Kies de optie Gewicht voor de modus voor minimale bandbreedte.
Schakel bij Extensies alle switchuitbreidingen uit. Dit is belangrijk. Als u in dit stadium een switchuitbreiding selecteert, kan dit het toevoegen van de netwerkcontroller later blokkeren.
U kunt desgewenst een virtuele-poortprofiel toevoegen en een poortclassificatie voor hostbeheer kiezen.
Selecteer een bestaand uplinkpoortprofiel of selecteerNieuw uplinkpoortprofieltoevoegen>. Geef een naam en desgewenst een beschrijving op. Gebruik de standaardinstellingen voor het taakverdelingsalgoritme en de teammodus. Selecteer alle netwerksites voor het logische beheernetwerk.

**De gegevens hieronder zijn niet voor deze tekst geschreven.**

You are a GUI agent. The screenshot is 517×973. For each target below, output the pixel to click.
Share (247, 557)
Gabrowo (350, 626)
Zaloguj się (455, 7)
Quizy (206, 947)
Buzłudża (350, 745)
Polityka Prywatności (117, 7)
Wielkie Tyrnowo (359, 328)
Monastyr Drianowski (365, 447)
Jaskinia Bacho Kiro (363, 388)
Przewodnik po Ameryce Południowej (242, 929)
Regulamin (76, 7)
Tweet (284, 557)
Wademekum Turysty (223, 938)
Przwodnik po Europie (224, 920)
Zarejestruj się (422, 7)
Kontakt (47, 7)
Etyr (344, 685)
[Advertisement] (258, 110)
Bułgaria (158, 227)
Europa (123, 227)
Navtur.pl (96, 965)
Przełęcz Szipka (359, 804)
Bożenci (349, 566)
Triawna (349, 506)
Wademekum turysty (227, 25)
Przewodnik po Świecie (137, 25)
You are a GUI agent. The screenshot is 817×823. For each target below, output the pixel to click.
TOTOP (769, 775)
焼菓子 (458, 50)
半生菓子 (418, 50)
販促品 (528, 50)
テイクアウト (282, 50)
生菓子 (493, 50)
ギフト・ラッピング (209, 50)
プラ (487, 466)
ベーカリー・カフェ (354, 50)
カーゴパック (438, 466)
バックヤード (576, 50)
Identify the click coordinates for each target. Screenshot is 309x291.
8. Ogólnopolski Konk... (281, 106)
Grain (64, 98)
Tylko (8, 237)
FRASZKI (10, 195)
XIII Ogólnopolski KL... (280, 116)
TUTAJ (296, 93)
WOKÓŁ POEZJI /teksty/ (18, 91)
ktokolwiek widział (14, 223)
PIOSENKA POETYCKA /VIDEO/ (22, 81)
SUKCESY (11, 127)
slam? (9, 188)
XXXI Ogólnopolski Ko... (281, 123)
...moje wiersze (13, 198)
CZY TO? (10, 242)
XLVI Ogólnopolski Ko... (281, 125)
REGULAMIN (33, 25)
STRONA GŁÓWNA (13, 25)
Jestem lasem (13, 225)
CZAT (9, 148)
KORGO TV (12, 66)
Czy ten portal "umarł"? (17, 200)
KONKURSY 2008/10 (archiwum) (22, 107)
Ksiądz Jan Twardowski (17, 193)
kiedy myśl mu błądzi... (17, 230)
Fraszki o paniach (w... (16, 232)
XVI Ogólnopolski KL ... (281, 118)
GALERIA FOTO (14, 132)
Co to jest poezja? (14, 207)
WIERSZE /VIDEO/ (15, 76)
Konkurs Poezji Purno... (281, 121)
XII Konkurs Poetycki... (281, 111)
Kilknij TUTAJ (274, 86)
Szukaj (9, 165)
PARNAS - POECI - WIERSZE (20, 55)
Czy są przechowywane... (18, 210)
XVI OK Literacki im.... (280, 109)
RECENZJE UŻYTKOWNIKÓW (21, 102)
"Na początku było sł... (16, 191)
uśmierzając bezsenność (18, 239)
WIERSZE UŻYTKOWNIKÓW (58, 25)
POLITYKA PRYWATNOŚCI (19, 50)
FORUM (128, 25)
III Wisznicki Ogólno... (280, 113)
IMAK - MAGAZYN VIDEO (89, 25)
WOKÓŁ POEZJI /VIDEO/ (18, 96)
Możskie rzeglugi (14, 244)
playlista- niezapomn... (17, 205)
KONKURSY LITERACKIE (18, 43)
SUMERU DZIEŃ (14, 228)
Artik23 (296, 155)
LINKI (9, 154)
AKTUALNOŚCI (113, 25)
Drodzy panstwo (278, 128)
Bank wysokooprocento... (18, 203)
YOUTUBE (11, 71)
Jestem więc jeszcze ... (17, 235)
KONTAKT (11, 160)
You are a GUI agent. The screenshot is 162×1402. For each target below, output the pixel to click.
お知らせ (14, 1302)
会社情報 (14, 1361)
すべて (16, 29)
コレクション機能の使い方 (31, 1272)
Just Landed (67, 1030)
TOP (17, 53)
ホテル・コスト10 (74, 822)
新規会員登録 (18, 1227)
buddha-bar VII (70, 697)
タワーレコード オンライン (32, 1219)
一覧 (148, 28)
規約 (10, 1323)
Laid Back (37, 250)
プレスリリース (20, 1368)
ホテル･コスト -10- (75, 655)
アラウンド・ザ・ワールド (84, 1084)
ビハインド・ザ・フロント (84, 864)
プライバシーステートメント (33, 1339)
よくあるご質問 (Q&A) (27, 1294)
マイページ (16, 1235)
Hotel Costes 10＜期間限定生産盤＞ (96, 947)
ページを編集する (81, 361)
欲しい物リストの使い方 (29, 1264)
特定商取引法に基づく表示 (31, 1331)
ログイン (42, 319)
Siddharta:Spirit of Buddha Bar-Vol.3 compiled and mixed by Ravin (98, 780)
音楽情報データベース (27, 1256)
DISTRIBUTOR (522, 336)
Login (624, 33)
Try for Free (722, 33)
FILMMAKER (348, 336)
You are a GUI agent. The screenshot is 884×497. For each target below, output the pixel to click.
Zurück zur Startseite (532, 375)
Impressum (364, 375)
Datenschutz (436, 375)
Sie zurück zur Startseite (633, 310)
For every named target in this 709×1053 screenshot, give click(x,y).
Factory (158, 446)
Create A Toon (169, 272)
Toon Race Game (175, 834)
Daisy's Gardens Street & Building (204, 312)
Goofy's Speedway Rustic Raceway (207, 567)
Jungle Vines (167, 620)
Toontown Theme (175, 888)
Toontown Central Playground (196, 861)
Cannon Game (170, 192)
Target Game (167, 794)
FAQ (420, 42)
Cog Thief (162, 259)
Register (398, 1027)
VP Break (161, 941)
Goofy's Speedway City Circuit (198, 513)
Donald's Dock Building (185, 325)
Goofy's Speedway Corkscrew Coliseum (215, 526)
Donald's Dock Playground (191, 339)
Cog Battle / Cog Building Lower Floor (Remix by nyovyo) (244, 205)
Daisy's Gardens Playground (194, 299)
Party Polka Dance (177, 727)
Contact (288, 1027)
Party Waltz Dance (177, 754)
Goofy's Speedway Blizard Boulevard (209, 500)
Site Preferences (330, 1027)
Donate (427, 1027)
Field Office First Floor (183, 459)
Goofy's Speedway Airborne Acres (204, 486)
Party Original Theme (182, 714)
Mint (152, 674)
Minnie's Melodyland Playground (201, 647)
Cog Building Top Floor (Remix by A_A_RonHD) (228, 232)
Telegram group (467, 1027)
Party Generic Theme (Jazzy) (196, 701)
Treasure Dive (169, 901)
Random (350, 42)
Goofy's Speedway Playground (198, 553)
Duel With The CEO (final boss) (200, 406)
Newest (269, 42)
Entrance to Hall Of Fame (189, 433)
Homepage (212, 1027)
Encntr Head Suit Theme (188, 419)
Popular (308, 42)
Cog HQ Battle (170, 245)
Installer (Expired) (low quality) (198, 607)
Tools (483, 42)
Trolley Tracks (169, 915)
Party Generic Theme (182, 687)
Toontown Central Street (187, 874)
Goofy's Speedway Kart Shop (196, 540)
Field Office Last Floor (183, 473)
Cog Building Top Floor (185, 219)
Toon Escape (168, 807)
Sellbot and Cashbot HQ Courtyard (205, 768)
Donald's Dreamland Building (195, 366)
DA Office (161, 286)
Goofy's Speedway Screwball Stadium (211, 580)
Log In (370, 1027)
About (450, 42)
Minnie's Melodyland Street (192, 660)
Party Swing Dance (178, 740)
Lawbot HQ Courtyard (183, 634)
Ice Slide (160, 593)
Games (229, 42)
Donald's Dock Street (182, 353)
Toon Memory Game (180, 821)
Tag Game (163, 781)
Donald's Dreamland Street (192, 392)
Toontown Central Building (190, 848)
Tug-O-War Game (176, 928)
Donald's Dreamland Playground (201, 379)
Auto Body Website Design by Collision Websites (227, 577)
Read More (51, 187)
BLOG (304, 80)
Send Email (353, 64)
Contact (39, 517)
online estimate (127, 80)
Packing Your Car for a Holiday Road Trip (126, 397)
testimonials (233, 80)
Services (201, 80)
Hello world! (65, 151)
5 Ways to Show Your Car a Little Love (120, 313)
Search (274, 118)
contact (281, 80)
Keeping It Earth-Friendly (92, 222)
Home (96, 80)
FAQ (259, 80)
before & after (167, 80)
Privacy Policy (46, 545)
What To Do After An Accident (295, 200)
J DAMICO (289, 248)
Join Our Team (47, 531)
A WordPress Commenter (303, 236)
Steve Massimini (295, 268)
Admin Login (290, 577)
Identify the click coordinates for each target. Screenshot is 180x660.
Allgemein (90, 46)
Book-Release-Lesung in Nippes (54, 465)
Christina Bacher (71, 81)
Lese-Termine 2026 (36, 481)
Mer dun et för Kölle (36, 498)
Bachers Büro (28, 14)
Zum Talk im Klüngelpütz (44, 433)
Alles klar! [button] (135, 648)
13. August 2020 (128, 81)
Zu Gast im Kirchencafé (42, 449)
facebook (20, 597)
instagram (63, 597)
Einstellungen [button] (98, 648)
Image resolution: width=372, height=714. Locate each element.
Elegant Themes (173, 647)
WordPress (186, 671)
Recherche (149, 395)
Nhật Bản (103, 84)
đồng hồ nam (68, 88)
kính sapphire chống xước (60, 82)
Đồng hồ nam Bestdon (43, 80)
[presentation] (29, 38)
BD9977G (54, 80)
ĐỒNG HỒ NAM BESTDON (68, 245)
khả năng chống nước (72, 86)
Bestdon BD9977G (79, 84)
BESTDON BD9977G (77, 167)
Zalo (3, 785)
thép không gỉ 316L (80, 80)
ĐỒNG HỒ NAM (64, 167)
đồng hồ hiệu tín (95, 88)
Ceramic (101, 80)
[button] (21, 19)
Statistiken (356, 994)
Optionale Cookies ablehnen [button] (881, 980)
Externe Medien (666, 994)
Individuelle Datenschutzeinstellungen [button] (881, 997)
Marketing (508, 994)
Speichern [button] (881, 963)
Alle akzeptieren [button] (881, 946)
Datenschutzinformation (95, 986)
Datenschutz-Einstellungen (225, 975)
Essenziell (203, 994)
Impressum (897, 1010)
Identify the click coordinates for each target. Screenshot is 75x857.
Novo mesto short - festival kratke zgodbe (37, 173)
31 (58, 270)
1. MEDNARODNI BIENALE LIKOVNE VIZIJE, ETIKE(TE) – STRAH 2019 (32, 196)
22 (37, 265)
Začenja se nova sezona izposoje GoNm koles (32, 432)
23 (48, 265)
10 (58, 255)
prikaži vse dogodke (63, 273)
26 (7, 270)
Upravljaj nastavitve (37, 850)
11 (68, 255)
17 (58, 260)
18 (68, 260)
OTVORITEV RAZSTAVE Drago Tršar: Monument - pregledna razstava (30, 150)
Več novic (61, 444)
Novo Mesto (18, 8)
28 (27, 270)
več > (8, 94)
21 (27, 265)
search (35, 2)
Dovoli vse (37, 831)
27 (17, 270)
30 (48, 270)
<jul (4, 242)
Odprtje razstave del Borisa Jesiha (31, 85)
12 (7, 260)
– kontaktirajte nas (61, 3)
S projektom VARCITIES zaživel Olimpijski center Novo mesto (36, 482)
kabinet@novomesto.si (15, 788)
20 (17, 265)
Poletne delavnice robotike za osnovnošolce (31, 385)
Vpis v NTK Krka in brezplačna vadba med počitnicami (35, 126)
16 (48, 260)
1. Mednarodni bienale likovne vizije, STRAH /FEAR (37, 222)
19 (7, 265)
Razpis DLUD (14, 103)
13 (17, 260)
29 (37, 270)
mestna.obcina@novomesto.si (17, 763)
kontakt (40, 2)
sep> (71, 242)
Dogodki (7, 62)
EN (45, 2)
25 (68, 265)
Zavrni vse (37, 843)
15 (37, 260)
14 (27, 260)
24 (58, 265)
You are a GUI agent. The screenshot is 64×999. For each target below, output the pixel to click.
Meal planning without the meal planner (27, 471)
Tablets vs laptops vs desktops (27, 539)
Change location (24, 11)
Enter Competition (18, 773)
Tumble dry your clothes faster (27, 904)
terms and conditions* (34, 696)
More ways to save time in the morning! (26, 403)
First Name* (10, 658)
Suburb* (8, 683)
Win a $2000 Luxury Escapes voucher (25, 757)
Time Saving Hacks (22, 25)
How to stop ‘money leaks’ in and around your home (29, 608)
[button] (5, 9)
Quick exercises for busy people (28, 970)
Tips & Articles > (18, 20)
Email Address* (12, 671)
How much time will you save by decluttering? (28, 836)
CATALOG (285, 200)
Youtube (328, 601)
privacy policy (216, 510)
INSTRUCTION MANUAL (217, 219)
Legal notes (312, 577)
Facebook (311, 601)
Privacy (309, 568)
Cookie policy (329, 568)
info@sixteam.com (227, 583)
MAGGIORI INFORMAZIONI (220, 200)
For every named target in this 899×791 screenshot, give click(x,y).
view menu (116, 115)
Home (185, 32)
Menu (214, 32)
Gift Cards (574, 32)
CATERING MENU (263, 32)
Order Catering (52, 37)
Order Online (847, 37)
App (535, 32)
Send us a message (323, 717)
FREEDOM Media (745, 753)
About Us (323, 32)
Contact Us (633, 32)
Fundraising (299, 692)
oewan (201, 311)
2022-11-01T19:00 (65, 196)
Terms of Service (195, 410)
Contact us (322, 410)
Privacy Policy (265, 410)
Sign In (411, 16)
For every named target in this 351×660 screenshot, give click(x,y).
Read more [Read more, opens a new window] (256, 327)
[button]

Selecteer Nieuwe netwerkadapter. Hierdoor wordt een virtuele hostnetwerkadapter (vNIC) aan uw logische switch en uplinkpoortprofiel toegevoegd, zodat de vNIC's automatisch worden toegevoegd als u de logische switch aan uw hosts toevoegt.
Geef een naam op voor de vNIC. Controleer of het VM-beheernetwerk wordt vermeld bij Connectiviteit.
Selecteer Deze netwerkadapter wordt gebruikt voor hostbeheer>Verbindingsinstellingen overnemen van de hostadapter. Hierdoor kunt u de vNIC-adapterinstellingen nemen van de adapter die al op de host bestaat. Als u eerder een poortclassificatie en virtuele-poortprofiel hebt gemaakt, kunt u dit nu selecteren.
Controleer de informatie in Samenvatting en selecteer Voltooien om de wizard te voltooien.
De logische switch implementeren
U moet de logische beheerswitch op alle hosts implementeren waarop u de NC gaat implementeren. Deze hosts moeten deel uitmaken van de VMM-hostgroep die u eerder hebt gemaakt. Meer informatie.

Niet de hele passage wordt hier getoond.